Your goal
Using the material below, print a verbatim copy of every line from the one containing "Show help tooltip for 動画ビットレート" through the one containing "The height and", inclusive, and omit the pictures.

Available records

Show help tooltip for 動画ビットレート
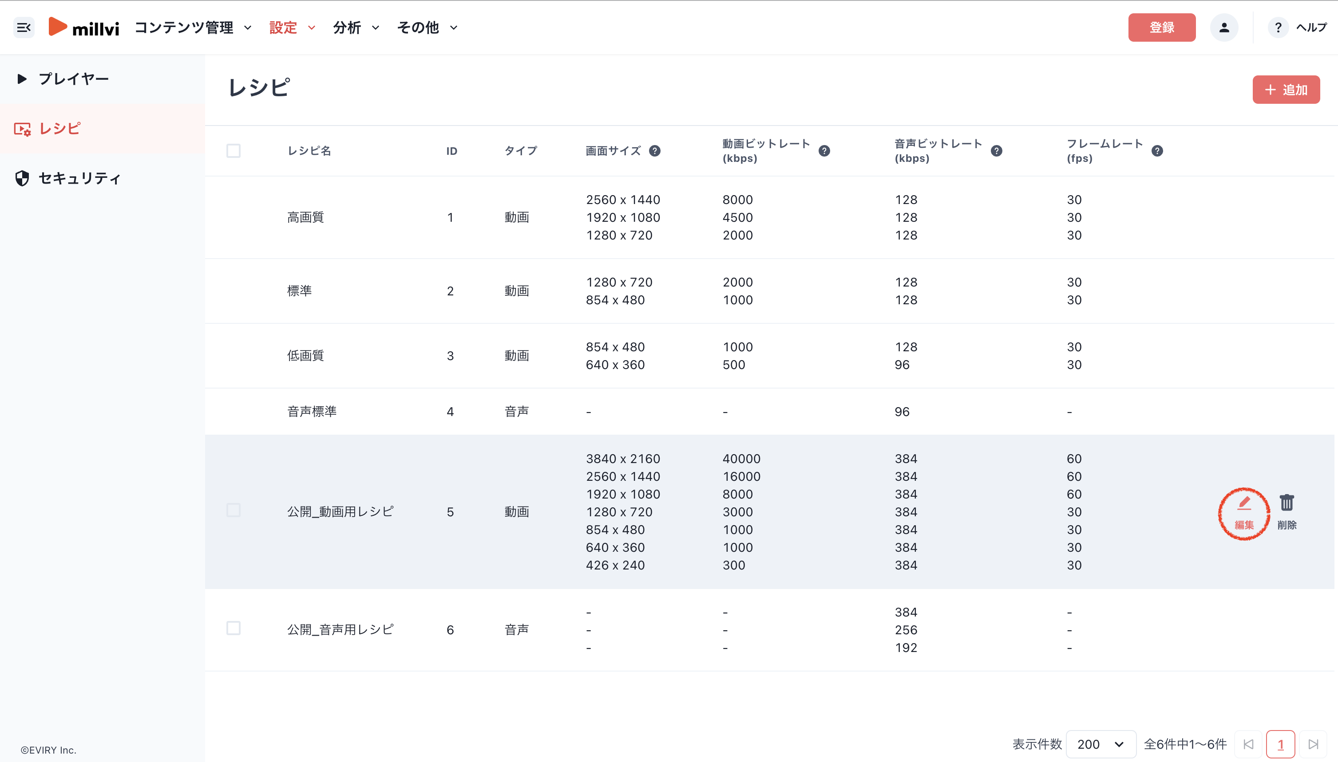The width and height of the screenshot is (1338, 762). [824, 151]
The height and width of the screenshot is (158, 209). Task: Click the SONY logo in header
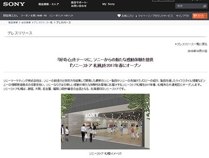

* * *

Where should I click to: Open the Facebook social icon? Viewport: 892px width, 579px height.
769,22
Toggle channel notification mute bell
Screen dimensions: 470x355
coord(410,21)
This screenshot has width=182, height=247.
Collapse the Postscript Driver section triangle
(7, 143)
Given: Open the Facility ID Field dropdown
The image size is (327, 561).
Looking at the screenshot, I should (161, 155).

Response area
Show help tooltip for 動画ビットレート
The width and height of the screenshot is (1338, 762). [824, 151]
The height and width of the screenshot is (158, 209). Task: Click the SONY logo in header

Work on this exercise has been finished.